_Problem description_
Copy all lines below containing "resolution".

_Task inputs_
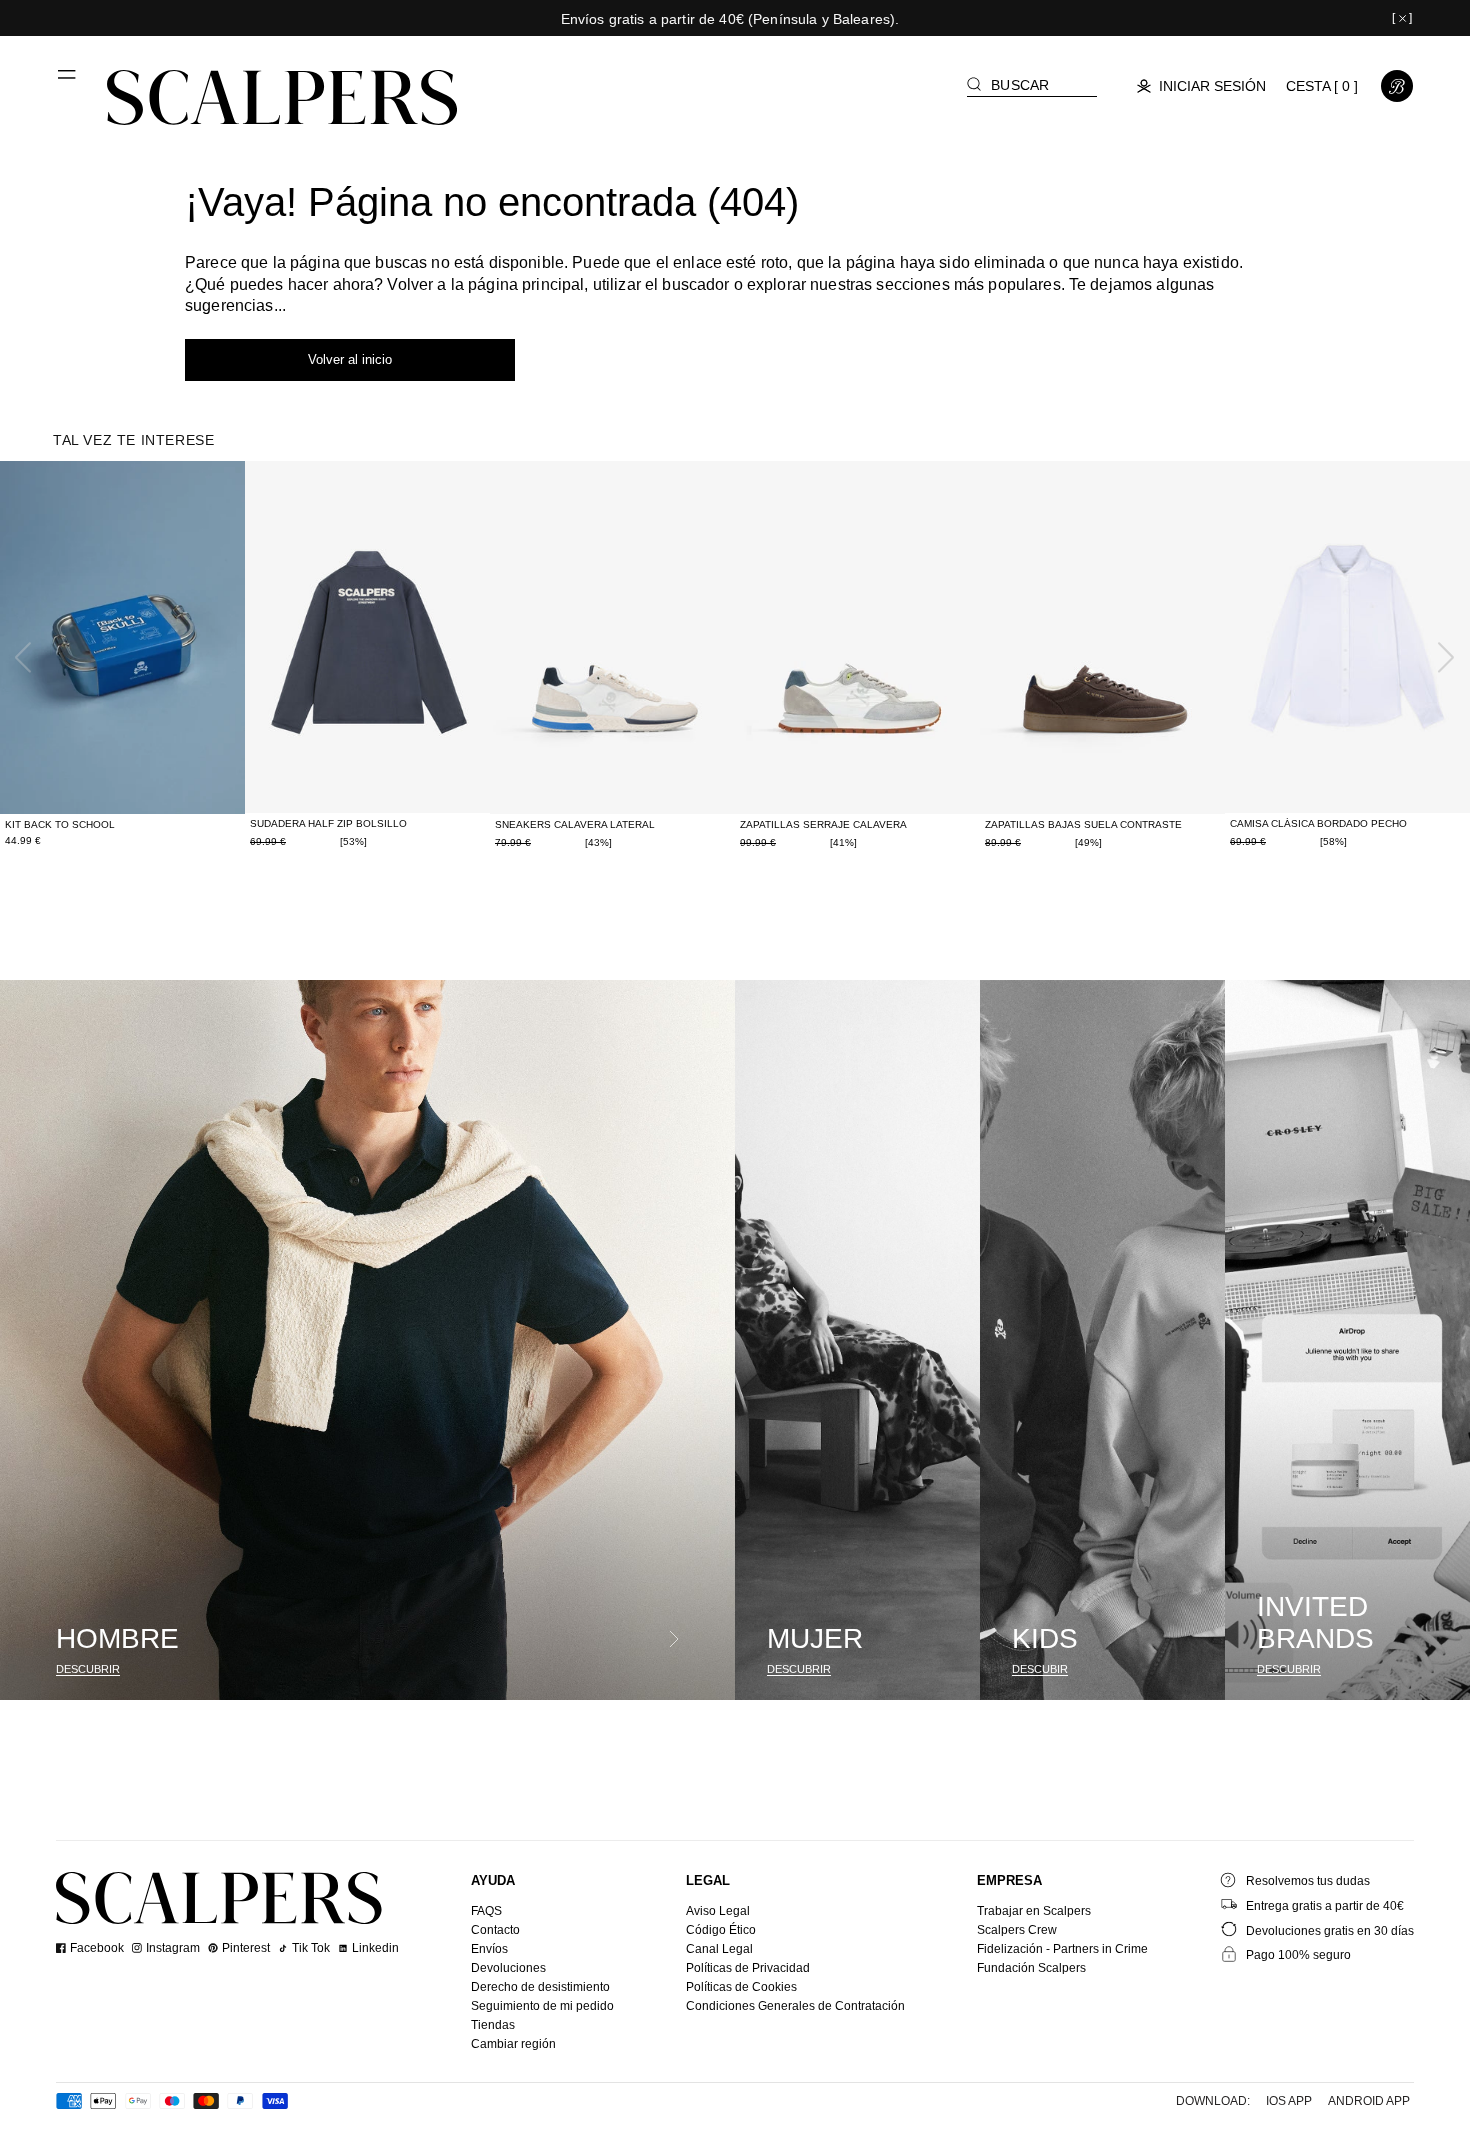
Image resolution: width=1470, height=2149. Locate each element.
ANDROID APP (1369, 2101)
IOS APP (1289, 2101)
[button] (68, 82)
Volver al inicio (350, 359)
==
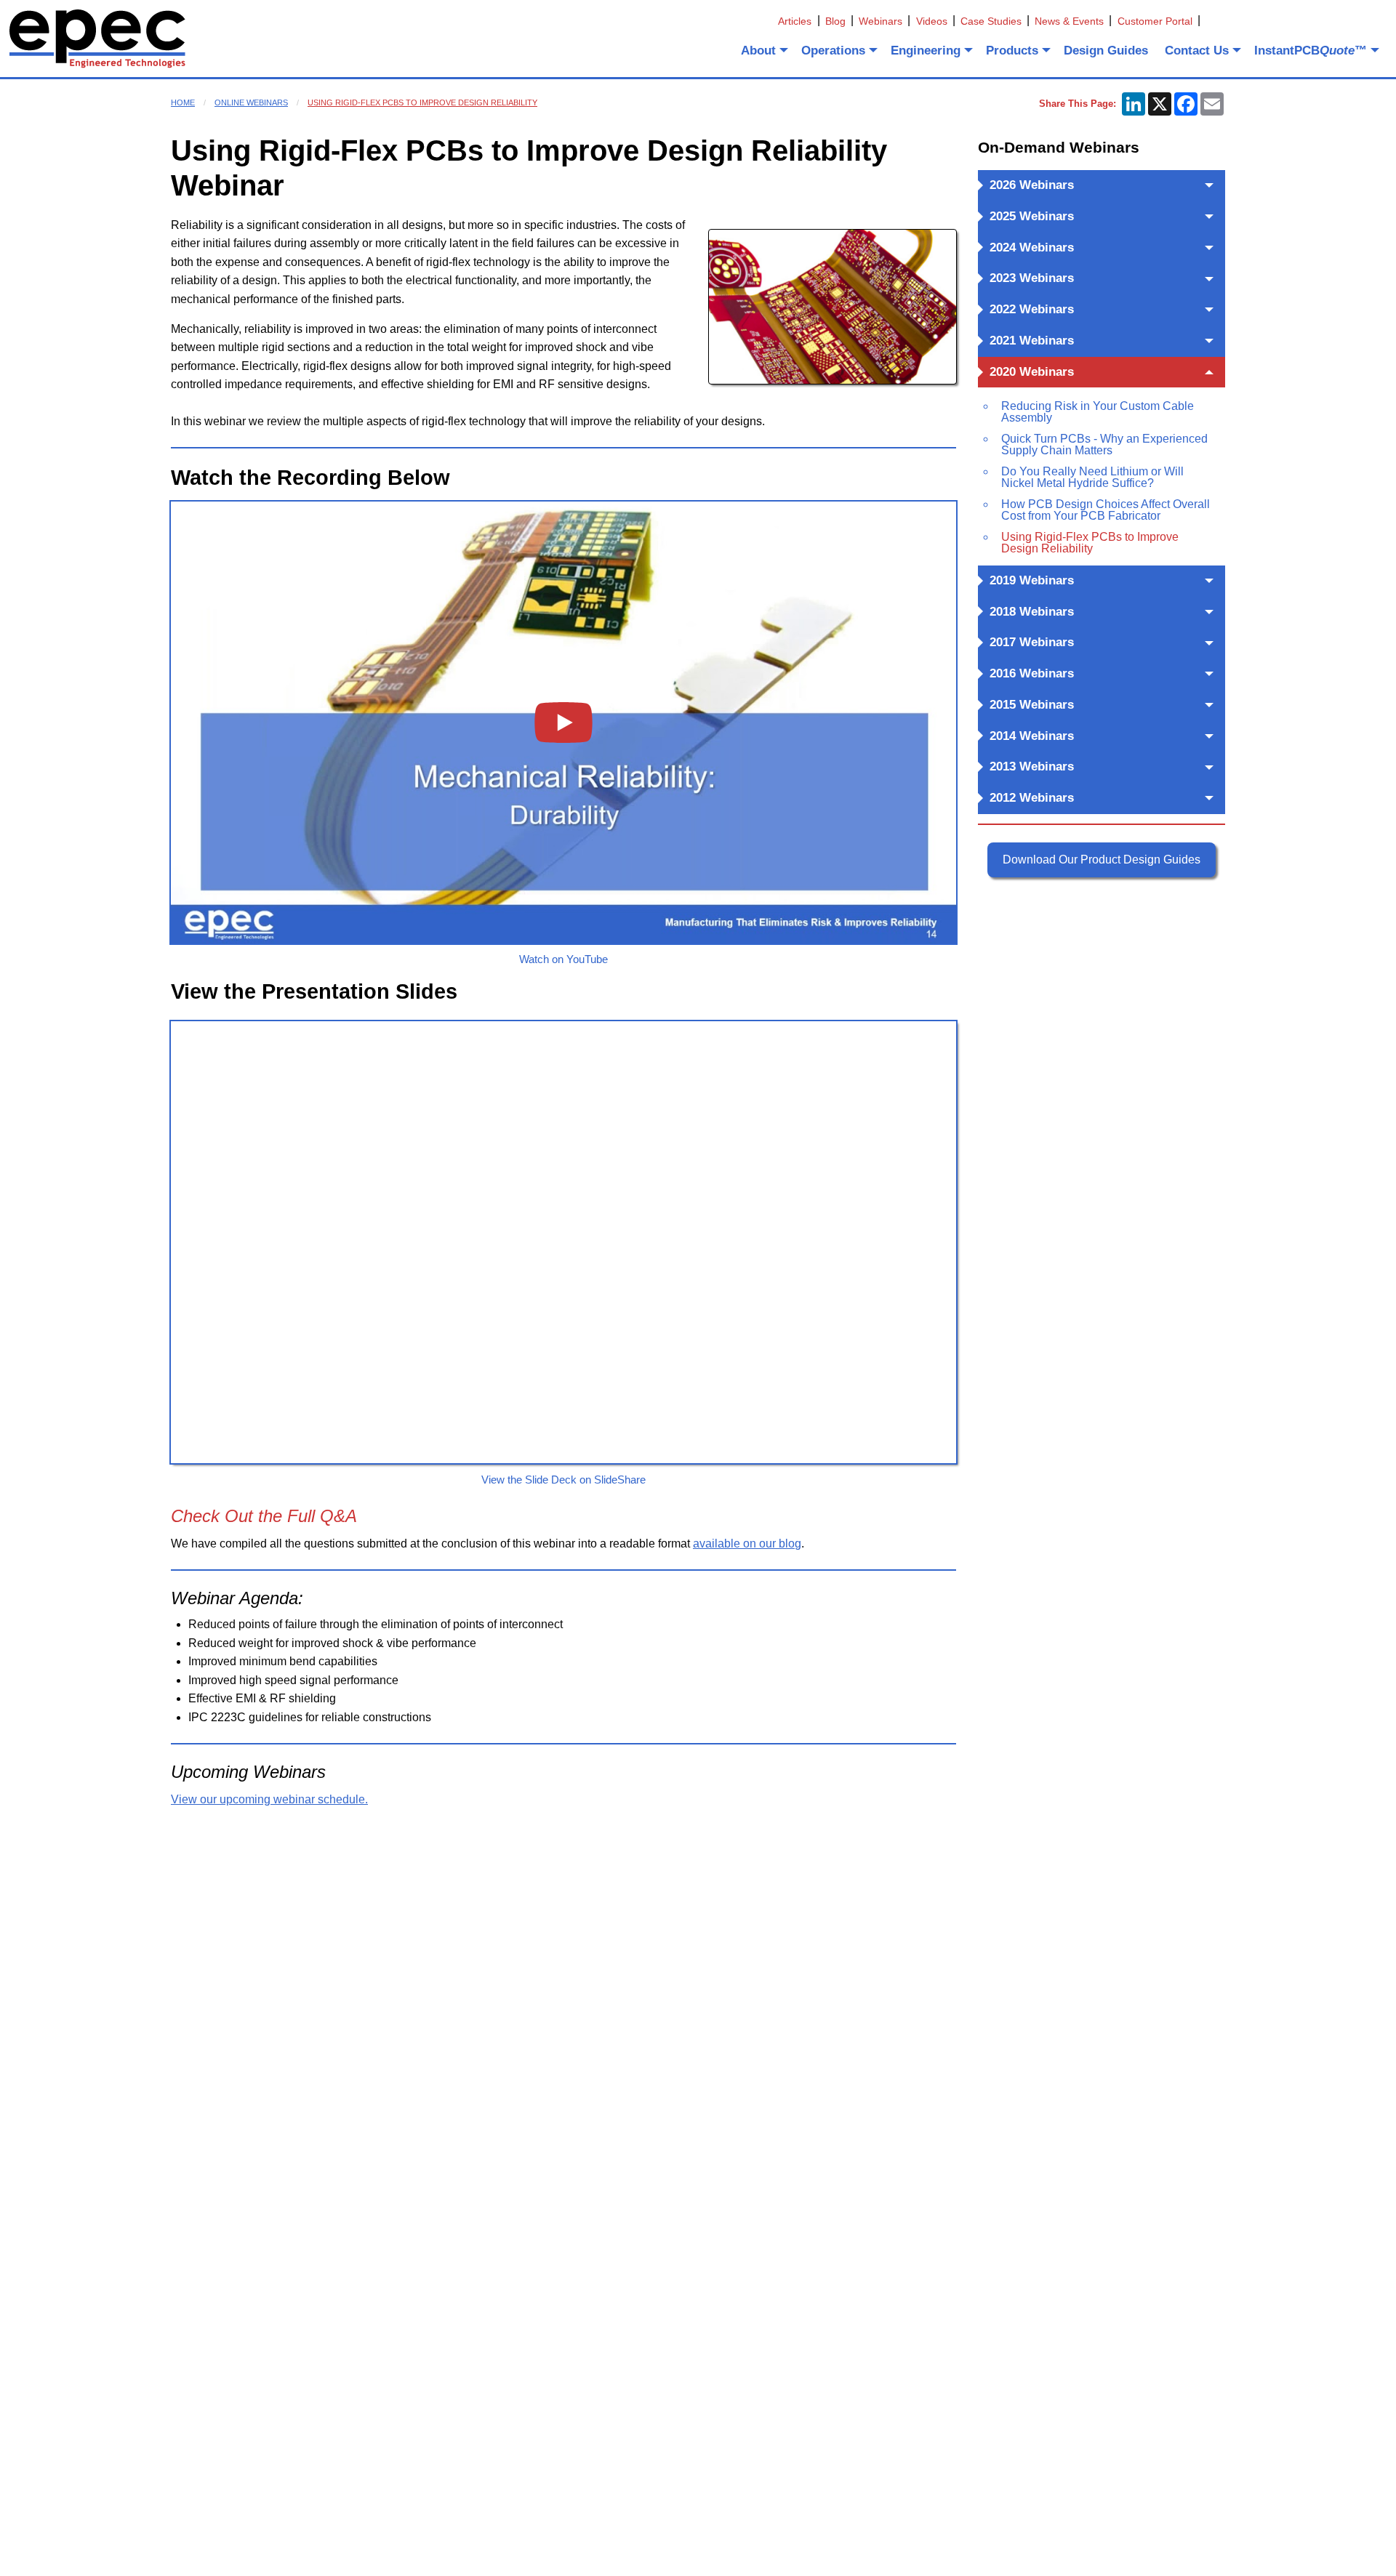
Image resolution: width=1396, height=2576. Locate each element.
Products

_Exercise result_
Image resolution: width=1470, height=2149. Locate each element.
Image resolution: width=1396, height=2576. Locate each element.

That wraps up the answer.